Reproduce every one of the rows below exactly as it appears, line by line, with no changes.

MATERIAL:

----

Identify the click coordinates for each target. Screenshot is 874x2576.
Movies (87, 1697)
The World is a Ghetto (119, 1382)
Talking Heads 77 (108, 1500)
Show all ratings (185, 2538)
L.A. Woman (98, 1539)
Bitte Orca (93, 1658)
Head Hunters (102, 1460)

----

RESPONSE:
Identify the click coordinates for each target. Screenshot is 874x2576.
Movies (87, 1697)
The World is a Ghetto (119, 1382)
Talking Heads 77 (108, 1500)
Show all ratings (185, 2538)
L.A. Woman (98, 1539)
Bitte Orca (93, 1658)
Head Hunters (102, 1460)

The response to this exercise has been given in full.